Exercise description: Only the lines holding the word "size" are wanted; copy each of them from the listing.

Data under study:
┌────────

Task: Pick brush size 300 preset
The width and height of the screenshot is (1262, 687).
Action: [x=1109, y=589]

└────────
┌────────

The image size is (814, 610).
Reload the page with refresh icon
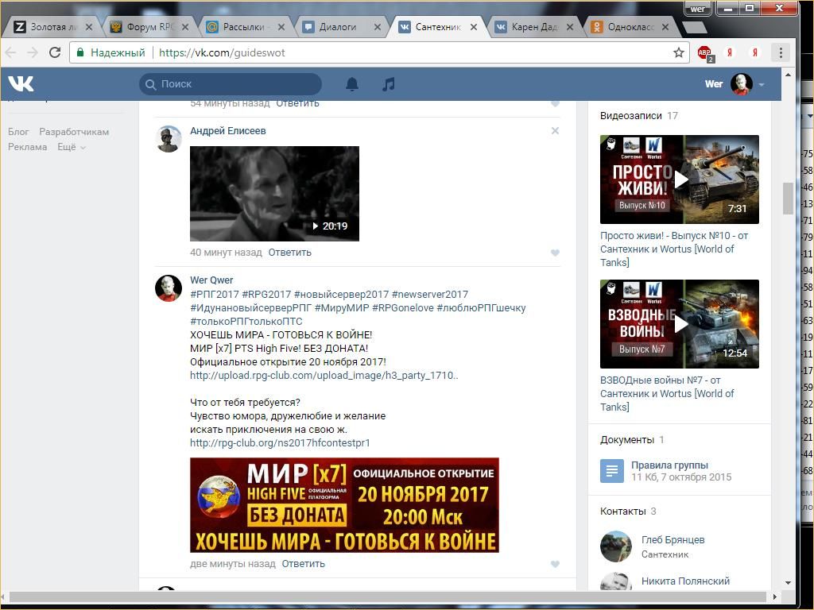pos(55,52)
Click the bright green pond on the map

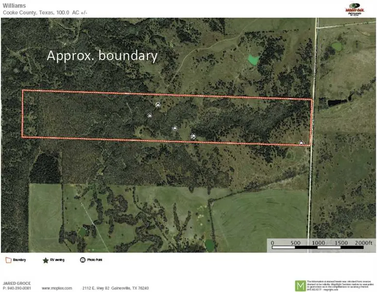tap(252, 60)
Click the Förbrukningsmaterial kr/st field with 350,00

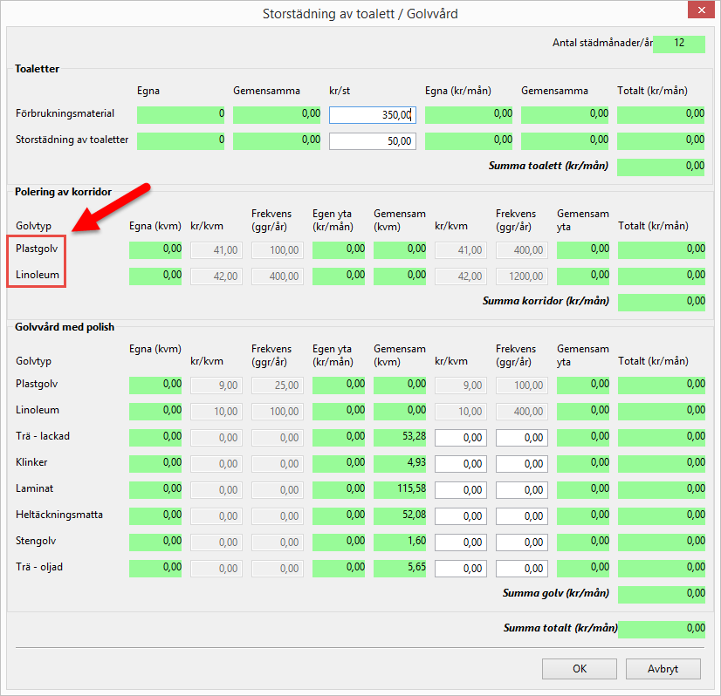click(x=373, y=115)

└────────

Written solution:
Task: Pick brush size 300 preset
The image size is (814, 610).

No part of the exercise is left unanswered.